There is no doubt that the resolution on the ‘Situation in the Yugoslav Communist Party’ came as a shock to Communists and progressives all over the world. Most of us had made the mistake of confusing the achievements and sacrifices of the Yugoslav peoples with the actions of the group of leading Titoites. We took men like Tito, Kardelj, Ranković and Djilas for what they claimed to be, viewed their actions uncritically, and failed to see how they were, beneath the surface, betraying the cause of the national liberation movement and leading their peoples down a false and dangerous path.

The resolution pierced the curtain of deceit. It revealed the departure from Marxism-Leninism of the Yugoslav party leaders around Tito, pointed to the nationalism that was rising to the surface and that earlier had been concealed beneath the surface, and showed where this policy would inevitably lead.

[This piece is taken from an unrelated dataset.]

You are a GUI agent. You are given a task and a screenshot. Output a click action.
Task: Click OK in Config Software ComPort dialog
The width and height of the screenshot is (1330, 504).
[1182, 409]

It was in the first place the vigilance and deep political experience of the Communist Party of the Soviet Union that pointed to the errors of the Tito clique. It was on the initiative of the CPSU(B) that the resolution of the Communist Information Bureau was adopted. In years to come this resolution will be seen as one of the most decisive documents in the history of the international working-class movement. For it not only showed in the clearest terms the errors of Tito, Kardelj, Djilas, Ranković and other Yugoslav party leaders, but it enabled other Communist parties which had been influenced by Titoite doctrines to correct their mistakes, and raised before all parties deep theoretical principals which aroused profound discussion and allowed them to continue their struggles with greater understanding and clearer perspective. To the Soviet comrades who took this initiative we should express our deepest gratitude.

The discussion of the resolution of the Communist Information Bureau which took place in all Communist parties won the complete support of Communists throughout the world. There was not the vestige of a rift in the ranks of the parties. All those who participated in the discussions came in the course of them to understand the correctness of the principles outlined.

But there was one question that remained open. How was it that these errors had come to be committed? Were they simply mistakes of policy or was there something else behind them? Why did British and American reaction seem to attach so much importance to the Tito clique? How could such a group of men as the Yugoslav Communist leaders around Tito refuse to discuss criticisms made by other fraternal parties?

What explanation could be behind the totally un-Communist behaviour of the Yugoslav Communist leaders?

These questions did not receive a full answer until the Rajk, Kostov and Koçi Xoxe trials showed that the mistakes of the Titoites were part of a conscious, counter-revolutionary plan of direct agents of Anglo-American imperialism.